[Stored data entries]
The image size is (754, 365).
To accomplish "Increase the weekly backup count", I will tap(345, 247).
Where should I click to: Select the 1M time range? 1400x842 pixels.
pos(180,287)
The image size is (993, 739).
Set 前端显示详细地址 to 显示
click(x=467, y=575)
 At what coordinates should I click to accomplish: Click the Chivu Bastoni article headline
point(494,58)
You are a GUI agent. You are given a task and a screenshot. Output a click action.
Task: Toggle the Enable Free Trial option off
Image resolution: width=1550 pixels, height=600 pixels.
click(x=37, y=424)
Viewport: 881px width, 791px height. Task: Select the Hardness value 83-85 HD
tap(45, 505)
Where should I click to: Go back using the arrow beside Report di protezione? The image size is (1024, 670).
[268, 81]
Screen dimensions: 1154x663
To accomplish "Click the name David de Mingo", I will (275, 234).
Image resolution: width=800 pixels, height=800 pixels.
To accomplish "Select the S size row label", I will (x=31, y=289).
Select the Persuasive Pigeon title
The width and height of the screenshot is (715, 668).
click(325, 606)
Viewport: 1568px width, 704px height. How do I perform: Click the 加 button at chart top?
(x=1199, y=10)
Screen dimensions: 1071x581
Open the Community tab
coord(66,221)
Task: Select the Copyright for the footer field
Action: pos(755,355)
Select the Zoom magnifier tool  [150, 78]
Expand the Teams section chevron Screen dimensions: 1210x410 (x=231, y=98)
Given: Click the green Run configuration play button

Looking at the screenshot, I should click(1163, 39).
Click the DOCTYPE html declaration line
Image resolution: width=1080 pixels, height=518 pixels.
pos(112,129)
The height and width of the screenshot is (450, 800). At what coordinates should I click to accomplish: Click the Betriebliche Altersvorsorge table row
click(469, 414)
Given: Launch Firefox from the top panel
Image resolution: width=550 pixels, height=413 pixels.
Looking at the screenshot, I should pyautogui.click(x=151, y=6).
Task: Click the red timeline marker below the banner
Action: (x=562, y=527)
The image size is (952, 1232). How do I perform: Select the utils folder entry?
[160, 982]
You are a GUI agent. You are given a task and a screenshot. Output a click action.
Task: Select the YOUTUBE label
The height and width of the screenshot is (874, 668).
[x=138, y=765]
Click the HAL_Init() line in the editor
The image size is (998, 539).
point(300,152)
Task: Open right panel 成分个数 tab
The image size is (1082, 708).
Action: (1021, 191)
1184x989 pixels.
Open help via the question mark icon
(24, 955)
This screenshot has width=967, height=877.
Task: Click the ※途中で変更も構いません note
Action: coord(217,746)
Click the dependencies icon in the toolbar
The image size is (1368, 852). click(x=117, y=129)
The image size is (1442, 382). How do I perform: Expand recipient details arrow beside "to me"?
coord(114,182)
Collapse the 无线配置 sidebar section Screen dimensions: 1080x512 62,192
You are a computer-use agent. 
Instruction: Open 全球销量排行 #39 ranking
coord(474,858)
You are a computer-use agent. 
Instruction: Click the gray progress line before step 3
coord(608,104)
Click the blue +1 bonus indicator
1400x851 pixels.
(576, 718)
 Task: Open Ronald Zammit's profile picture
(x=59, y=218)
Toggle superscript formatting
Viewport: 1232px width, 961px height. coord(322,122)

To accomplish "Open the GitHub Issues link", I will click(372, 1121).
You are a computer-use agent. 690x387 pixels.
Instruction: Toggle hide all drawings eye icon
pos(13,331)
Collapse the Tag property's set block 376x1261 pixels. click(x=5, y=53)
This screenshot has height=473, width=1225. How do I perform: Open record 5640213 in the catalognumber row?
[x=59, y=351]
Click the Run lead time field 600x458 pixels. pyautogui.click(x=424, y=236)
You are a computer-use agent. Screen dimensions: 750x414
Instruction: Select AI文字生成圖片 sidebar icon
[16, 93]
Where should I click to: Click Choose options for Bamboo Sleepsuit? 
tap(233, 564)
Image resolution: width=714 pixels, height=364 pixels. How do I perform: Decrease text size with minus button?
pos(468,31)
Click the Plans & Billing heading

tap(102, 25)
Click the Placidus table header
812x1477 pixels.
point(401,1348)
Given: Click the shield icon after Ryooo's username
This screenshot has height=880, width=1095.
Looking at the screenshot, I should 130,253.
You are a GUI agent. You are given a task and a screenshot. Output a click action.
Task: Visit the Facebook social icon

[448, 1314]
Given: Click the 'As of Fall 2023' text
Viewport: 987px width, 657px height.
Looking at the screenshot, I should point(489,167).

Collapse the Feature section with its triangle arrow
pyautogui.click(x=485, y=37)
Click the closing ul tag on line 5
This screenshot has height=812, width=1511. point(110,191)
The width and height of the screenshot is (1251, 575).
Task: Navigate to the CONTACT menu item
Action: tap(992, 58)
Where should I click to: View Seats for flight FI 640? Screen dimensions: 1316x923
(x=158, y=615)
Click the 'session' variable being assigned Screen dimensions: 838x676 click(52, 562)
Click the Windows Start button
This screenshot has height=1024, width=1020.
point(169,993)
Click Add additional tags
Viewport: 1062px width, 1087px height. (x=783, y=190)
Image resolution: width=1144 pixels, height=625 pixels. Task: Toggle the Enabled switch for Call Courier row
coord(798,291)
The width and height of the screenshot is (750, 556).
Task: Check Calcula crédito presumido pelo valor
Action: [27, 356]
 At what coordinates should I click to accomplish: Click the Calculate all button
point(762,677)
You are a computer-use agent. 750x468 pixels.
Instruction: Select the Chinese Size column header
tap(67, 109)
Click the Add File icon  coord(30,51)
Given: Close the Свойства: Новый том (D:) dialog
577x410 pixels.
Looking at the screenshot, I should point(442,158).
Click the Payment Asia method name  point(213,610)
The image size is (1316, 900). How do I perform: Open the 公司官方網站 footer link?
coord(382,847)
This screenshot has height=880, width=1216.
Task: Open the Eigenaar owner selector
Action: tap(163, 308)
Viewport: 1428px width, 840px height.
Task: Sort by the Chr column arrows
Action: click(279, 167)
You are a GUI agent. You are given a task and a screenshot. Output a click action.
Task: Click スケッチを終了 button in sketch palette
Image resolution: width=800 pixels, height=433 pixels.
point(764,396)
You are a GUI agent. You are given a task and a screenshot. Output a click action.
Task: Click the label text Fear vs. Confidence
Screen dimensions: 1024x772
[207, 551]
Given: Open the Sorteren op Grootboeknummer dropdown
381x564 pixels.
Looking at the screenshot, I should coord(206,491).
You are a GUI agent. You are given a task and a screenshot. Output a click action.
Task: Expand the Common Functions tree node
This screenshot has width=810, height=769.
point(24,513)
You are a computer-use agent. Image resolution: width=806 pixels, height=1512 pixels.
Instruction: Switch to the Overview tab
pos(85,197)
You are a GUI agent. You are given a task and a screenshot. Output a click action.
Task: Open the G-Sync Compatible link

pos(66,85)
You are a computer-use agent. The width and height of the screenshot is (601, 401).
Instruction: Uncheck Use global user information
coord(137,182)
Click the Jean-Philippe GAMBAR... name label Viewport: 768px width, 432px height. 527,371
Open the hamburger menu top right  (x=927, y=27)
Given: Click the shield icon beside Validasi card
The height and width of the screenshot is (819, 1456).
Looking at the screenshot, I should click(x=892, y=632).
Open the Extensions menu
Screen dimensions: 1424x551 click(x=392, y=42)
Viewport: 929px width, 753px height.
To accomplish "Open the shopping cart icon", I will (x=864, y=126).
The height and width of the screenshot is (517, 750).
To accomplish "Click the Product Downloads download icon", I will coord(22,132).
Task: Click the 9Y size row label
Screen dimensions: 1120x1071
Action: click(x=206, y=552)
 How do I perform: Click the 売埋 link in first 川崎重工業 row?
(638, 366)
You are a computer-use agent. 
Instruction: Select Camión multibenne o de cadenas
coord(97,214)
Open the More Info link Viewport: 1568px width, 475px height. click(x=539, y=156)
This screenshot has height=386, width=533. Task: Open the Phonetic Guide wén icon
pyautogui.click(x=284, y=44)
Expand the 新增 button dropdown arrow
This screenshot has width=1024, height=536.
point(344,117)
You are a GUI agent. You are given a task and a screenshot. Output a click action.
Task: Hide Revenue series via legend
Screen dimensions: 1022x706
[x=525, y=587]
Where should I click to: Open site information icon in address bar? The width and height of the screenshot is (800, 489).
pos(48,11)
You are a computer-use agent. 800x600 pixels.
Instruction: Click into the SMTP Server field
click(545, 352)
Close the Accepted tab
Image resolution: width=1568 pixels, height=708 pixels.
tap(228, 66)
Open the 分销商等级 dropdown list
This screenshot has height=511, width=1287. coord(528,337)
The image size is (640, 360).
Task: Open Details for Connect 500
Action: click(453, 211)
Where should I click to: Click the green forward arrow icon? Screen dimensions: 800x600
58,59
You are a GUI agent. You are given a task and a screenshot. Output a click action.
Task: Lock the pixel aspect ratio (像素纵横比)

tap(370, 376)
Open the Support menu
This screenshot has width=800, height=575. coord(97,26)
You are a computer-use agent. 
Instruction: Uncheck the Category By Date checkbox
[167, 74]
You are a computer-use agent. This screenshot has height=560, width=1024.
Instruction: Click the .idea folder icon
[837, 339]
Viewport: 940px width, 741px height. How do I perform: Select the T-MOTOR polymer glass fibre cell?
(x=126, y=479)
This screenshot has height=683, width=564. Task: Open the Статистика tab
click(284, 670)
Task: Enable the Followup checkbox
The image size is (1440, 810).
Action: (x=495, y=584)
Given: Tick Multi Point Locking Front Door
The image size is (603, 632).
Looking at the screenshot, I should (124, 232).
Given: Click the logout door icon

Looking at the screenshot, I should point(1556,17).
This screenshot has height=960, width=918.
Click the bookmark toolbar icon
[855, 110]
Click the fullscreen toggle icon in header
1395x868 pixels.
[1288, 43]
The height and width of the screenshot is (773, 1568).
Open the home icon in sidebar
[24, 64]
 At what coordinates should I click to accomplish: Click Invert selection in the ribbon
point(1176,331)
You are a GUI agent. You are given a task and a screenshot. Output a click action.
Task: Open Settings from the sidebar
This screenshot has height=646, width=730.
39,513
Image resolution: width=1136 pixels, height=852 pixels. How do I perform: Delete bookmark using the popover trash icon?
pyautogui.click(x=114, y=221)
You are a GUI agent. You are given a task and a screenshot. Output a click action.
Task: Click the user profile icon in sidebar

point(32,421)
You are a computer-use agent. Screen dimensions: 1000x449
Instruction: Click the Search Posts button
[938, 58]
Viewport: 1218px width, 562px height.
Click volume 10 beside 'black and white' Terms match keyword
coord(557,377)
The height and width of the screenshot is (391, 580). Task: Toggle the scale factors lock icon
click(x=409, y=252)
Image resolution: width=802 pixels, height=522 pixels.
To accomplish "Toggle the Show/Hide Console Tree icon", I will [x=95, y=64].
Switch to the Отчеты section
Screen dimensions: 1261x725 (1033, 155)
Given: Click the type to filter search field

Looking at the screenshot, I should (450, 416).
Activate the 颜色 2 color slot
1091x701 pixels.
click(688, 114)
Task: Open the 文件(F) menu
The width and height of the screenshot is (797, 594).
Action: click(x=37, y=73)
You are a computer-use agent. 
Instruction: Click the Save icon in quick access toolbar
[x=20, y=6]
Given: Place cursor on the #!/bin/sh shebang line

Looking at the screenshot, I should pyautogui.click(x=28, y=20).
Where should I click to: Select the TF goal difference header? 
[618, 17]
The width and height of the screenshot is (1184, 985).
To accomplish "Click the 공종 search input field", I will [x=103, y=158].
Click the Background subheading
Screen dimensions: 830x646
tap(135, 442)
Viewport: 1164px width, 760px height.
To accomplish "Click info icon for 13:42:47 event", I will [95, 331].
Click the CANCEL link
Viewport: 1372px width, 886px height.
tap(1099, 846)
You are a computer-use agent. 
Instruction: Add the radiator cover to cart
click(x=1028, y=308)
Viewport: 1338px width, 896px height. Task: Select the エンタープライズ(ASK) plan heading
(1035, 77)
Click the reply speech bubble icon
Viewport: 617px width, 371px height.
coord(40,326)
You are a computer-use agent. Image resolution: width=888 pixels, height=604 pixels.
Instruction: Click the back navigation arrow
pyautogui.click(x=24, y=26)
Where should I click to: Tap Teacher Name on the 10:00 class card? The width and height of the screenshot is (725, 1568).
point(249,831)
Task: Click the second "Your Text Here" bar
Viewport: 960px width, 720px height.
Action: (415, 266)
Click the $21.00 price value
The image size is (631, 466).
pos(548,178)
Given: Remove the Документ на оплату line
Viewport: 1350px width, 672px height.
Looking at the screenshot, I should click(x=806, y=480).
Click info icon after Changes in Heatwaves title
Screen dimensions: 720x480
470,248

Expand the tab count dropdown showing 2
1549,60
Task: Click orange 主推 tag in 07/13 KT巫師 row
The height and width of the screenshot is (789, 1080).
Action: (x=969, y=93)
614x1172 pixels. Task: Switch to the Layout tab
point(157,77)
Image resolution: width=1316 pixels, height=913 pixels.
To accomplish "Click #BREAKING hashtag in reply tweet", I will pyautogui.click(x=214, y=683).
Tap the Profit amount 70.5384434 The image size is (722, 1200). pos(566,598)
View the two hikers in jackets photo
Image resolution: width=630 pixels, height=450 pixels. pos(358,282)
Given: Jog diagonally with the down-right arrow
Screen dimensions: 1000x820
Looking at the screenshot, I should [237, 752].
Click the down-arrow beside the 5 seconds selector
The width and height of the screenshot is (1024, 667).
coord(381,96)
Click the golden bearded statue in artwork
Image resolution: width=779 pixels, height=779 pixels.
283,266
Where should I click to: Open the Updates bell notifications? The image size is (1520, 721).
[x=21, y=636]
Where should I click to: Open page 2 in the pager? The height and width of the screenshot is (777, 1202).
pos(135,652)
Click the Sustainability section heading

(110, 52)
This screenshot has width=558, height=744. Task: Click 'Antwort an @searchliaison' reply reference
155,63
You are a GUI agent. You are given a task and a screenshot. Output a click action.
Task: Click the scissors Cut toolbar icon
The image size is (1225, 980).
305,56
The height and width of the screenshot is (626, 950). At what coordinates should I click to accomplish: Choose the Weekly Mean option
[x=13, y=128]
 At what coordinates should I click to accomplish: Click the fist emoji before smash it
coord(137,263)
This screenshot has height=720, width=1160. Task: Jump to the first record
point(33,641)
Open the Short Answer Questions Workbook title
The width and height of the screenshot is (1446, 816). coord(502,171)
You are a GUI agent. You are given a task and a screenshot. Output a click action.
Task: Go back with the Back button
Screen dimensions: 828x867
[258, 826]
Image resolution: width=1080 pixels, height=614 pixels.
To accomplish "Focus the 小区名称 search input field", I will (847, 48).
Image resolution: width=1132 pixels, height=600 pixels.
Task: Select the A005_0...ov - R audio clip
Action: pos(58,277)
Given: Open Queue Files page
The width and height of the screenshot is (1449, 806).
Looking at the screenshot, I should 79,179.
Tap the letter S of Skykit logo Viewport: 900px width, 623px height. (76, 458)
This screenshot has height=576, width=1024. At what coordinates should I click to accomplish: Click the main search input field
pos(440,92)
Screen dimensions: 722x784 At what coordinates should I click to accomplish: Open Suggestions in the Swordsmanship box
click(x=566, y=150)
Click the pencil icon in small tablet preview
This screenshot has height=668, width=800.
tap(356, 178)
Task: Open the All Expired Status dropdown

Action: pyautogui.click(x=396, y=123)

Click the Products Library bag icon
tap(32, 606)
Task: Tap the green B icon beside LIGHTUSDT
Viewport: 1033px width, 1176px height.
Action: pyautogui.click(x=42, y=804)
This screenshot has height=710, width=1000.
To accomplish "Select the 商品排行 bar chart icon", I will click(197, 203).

WHAT THIS TASK INVOLVES: Write out every line in the data that holds the string "label".

OUTPUT OF THE EXERCISE:
To accomplish "Select the S size row label", I will (x=31, y=289).
Task: Select the YOUTUBE label
Task: Click the label text Fear vs. Confidence
Click the Jean-Philippe GAMBAR... name label Viewport: 768px width, 432px height. 527,371
Task: Click the 9Y size row label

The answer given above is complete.